Peaceful Interactions between Plants and Animals


       This is a sequel to Chemical Warfare between Plants and Animals.

       In 1992 my wife and I noticed a spectacular tall tree in the botanical gardens of Christchurch, New Zealand.  It turned out to be a “dodo tree” indigenous to the island of Mauritius far from land in the Indian Ocean where only 13 mature dodo trees survive.  The tree’s fruits were tasty to dodos but scarcely utilized for food by other animals.  Apparently the seeds seldom germinate without passage through a dodo gizzard and dodos have been extinct for 300 years.  They were large flightless birds adapted to these islands which had no predators until Portuguese  sailors arrived.  In New Zealand the trees have been propagated by subjecting the hard-coated seeds to an hour or so in a gem stone polisher.  In Mauritius they now persuade turkeys to swallow the seeds (separated from the fruit—unattractive to turkeys).  The gizzard is a muscular organ of birds between the gullet and stomach into which the birds introduce pebbles to do the work of teeth—hence the expression “rare as hen’s teeth”.  If we had gizzards, dentists wouldn’t have happened.   Dodo trees are an unusual example of peaceful interactions between plants and animals.

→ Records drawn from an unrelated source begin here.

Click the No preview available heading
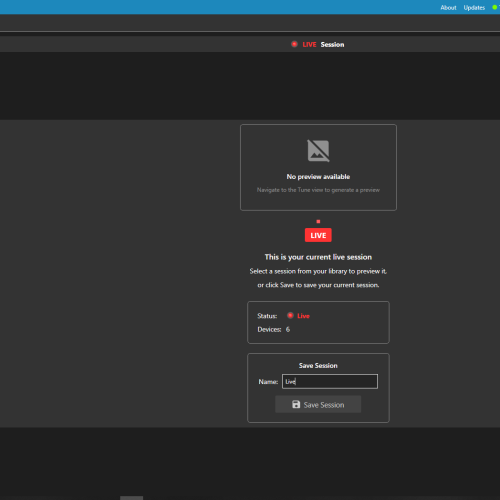 point(318,177)
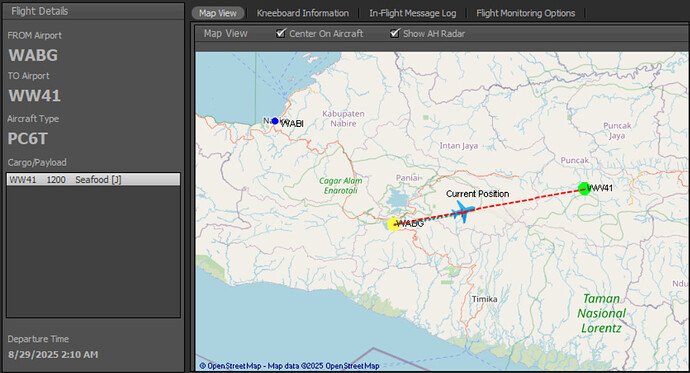The width and height of the screenshot is (690, 373).
Task: Open the Kneeboard Information tab
Action: point(303,13)
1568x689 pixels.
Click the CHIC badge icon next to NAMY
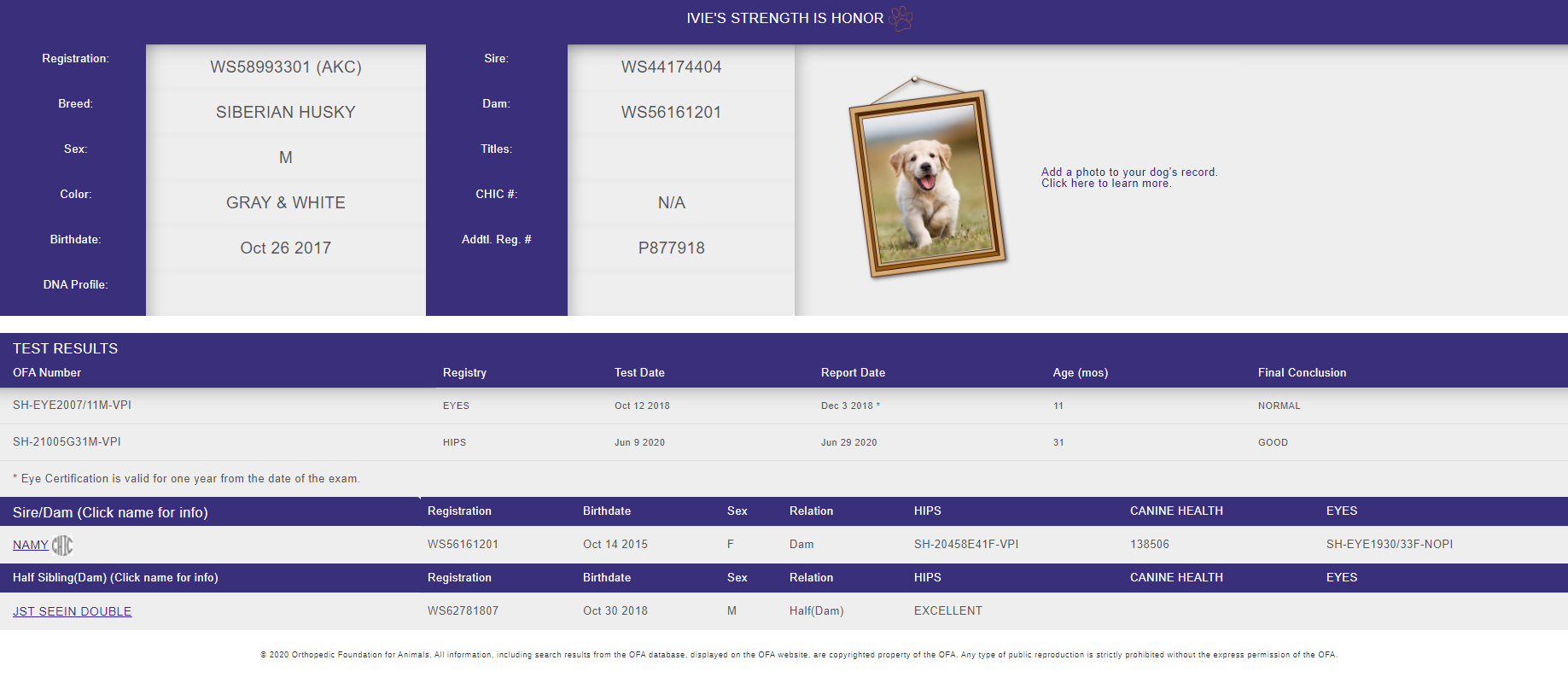pos(62,545)
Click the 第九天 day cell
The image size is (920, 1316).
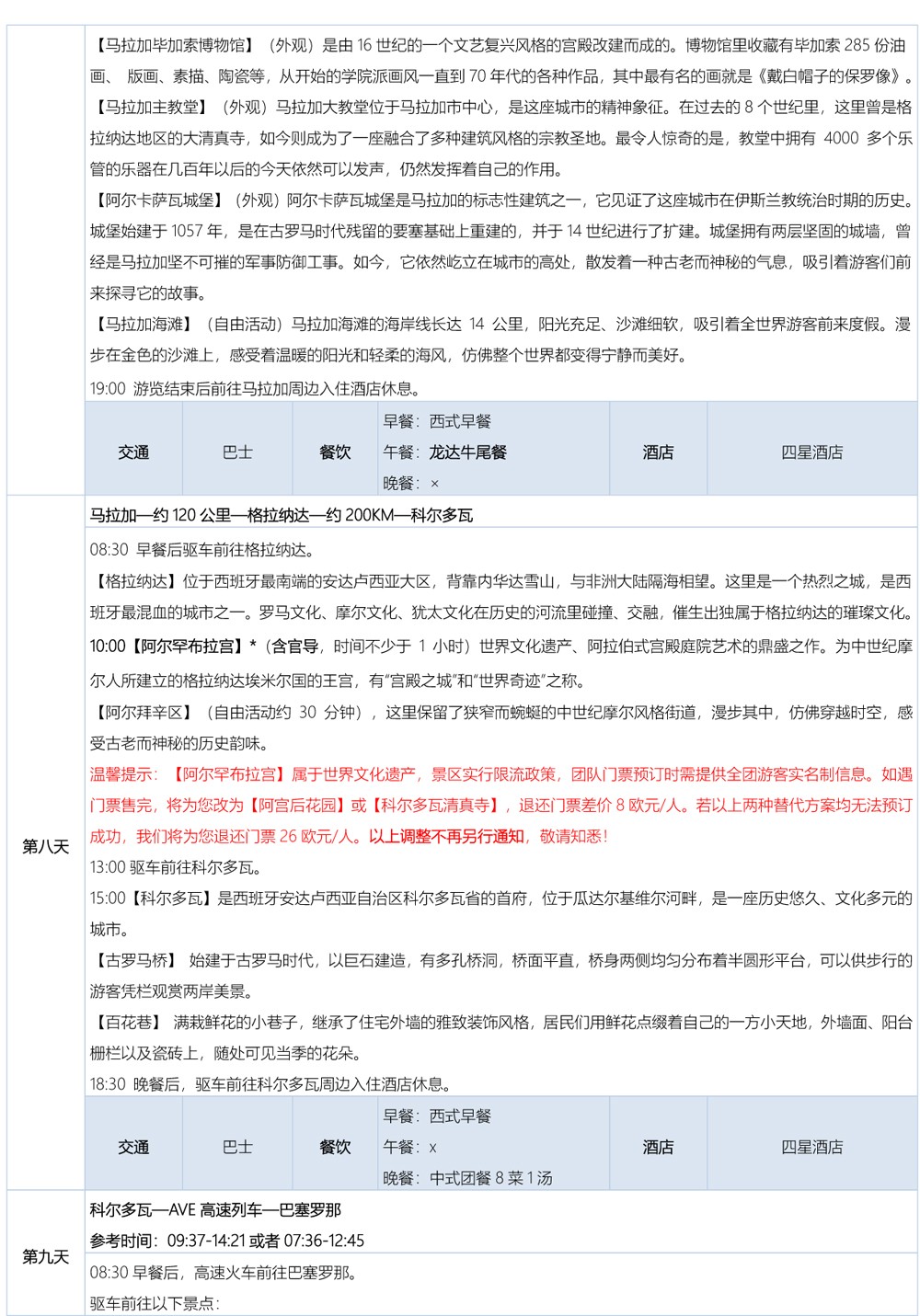[45, 1256]
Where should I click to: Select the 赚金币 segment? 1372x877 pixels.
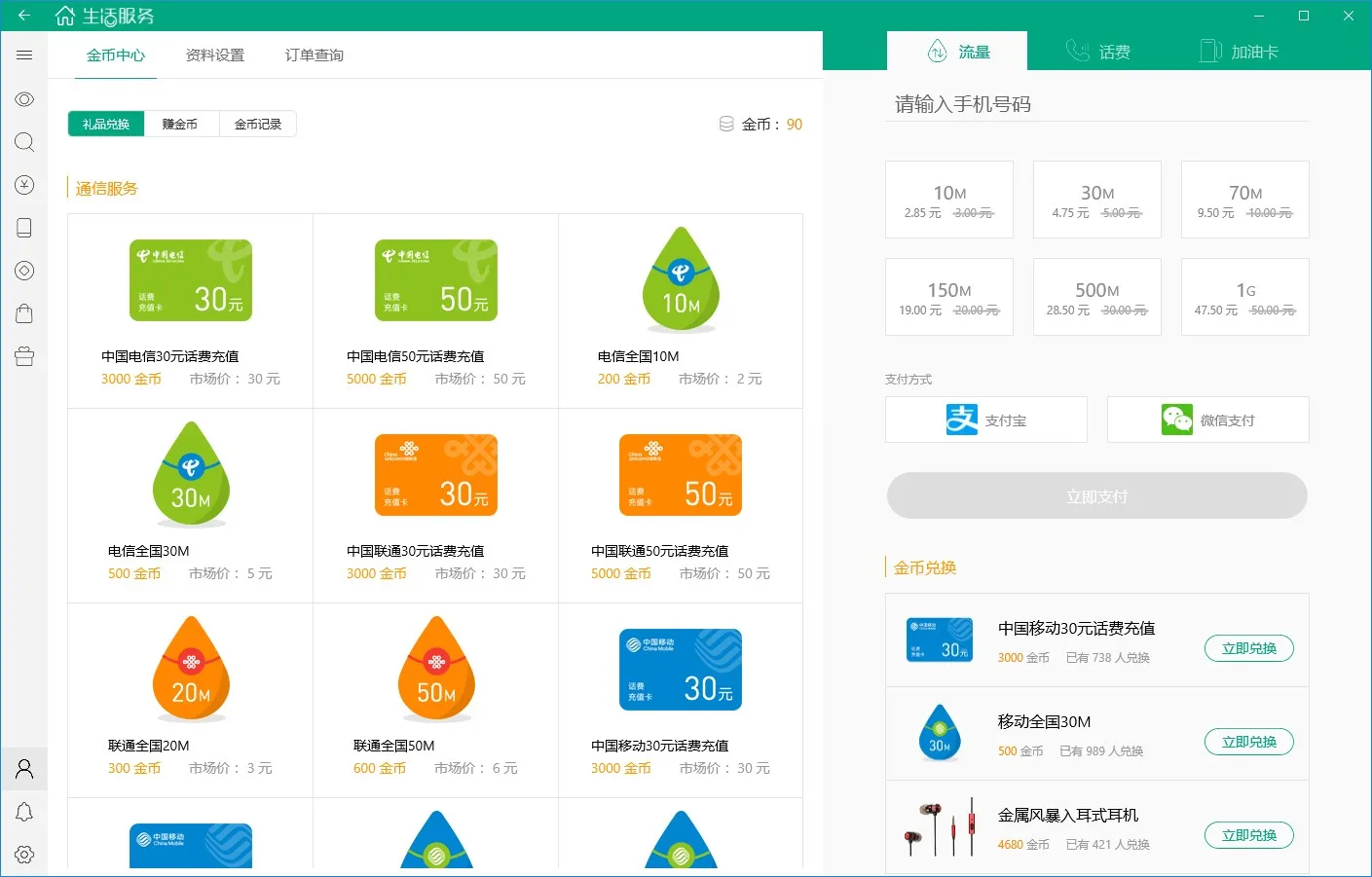coord(180,124)
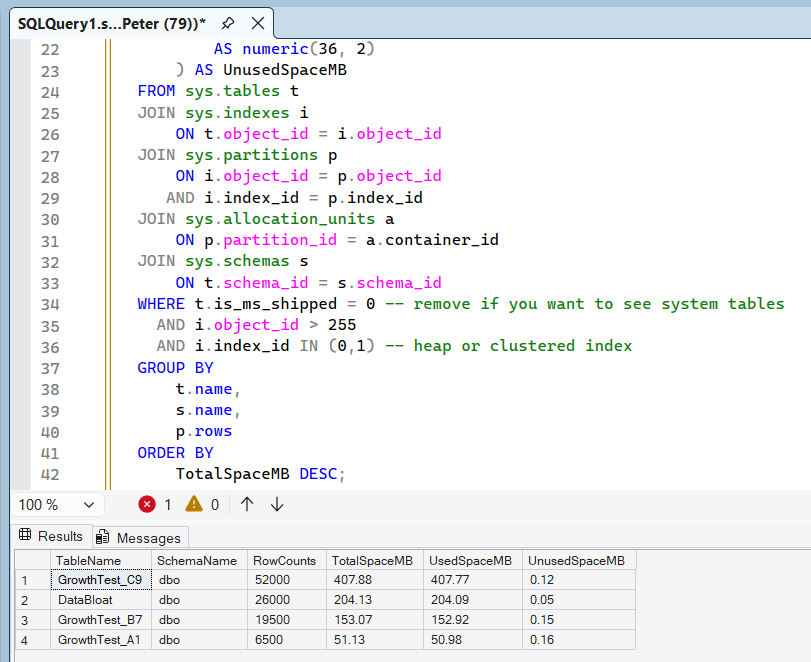Go to previous issue with up arrow
The height and width of the screenshot is (662, 811).
click(x=247, y=505)
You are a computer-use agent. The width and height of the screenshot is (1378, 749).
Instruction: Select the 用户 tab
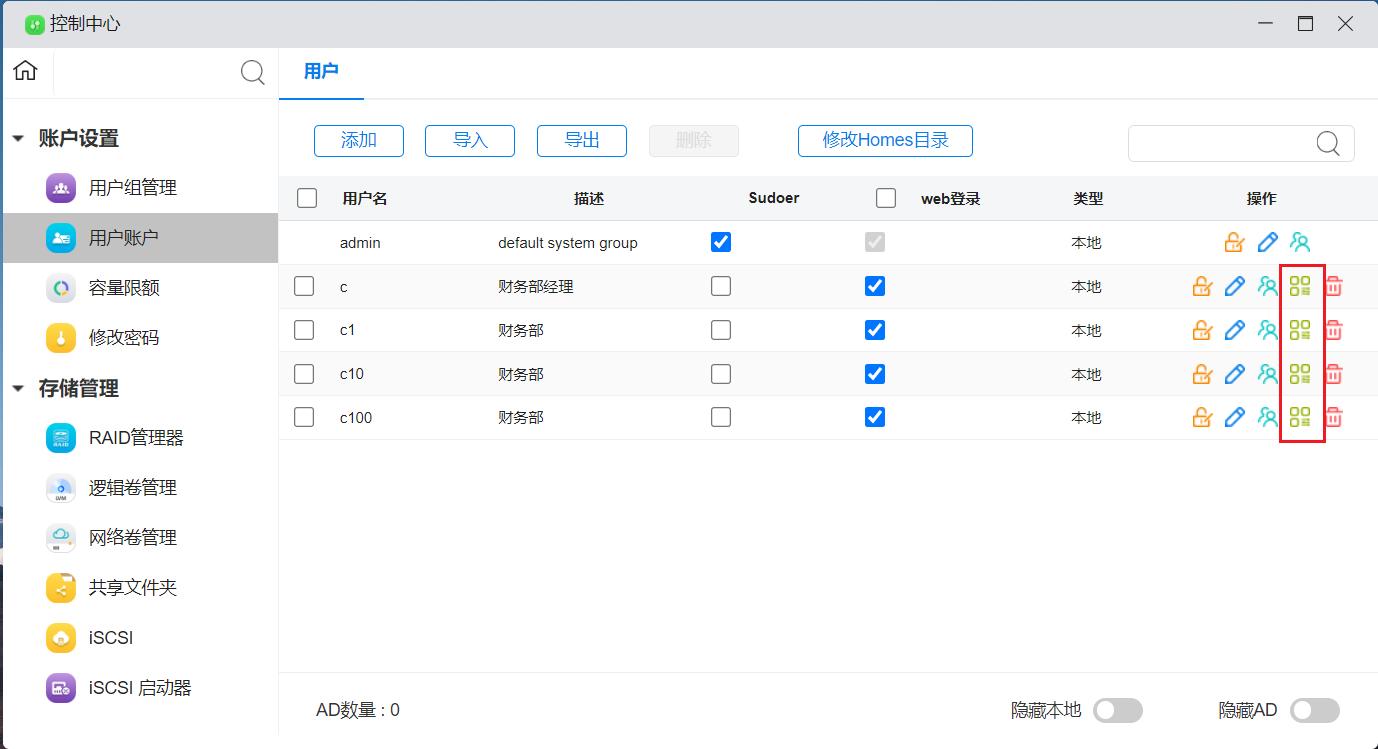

        Here are some more familiar examples of such peaceful interactions.  The sweet nectar of flowers motivates pollinators, bees, humming birds and bats.  Sweet fruits similarly motivate eating of seeds and subsequent dispersal with fine tuning of the requirements to promote germination and more fine tuning to the tastes of the animals that do the dispersing.  This results in many tasty and very sweet fruits carried to such extremes that mammals probably have evolved to avoid having a “sweet tooth”.

       Why is lactose (milk sugar) scarcely sweet?  If milk contained any other ordinary sugar, it would be almost as sweet as watermelon.  Lactose is created in all milk glands at the expense of some sophisticated biochemical manipulations and also requires special enzymes for digestion in all mammalian young.  This biochemical complexity would require some selective advantage in order to have occurred at all.  My take: it would be harder to wean the young from sweet milk at the appropriate time resulting in fewer offspring per such mother during her reproductive life—a substantial selective advantage for mothers producing milk with lactose instead of a sweeter sugar.  Perhaps sweeter  milk of early mammalian progenitors without the lactose chemistry resulted in the entire lineage having a sweet tooth throughout life. The evolution of the lactose biochemistry thus may have resulted in return to a more varied and nutritious diet with enhanced survival of all mammalian species.  This kind of thinking may help future physicians steer our communities toward appropriate policies to cooperate with nature’s long-term effort to limit the damages of having a sweet tooth. Getting “coke” machines out of schools becomes a “no-brainer” with this kind of insight.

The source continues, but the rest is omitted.